▶ [What to work on]
Set down, character for character, everything in the records below from the line holding "Task: Open the Instagram icon in top bar" down to the line holding "This screenshot has width=1516, height=784.", and no other line.

▶ [Listed entries]
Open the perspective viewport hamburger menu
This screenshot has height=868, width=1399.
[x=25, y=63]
...
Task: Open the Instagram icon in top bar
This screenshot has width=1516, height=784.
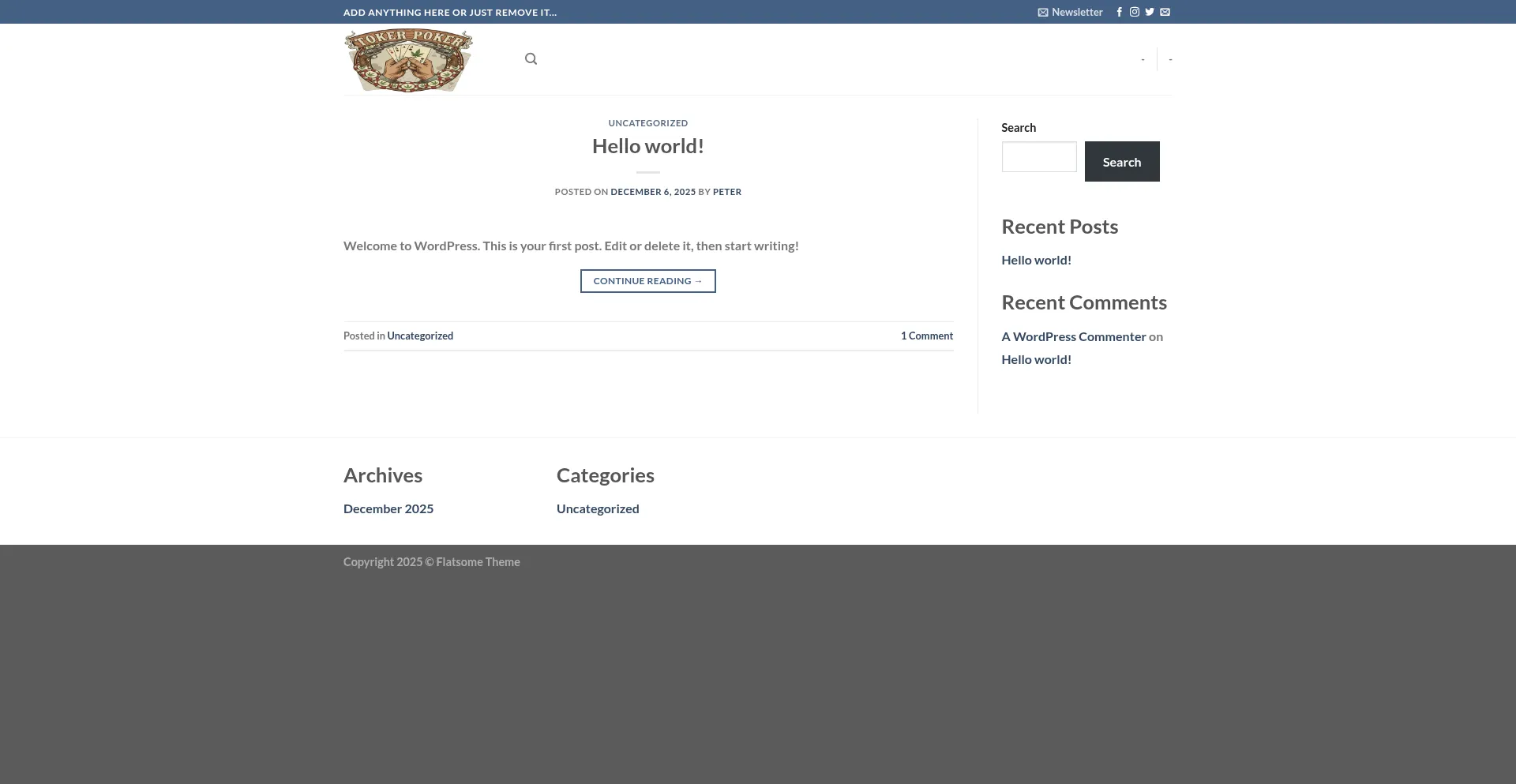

▶ [Solution to this problem]
Task: Open the Instagram icon in top bar
This screenshot has width=1516, height=784.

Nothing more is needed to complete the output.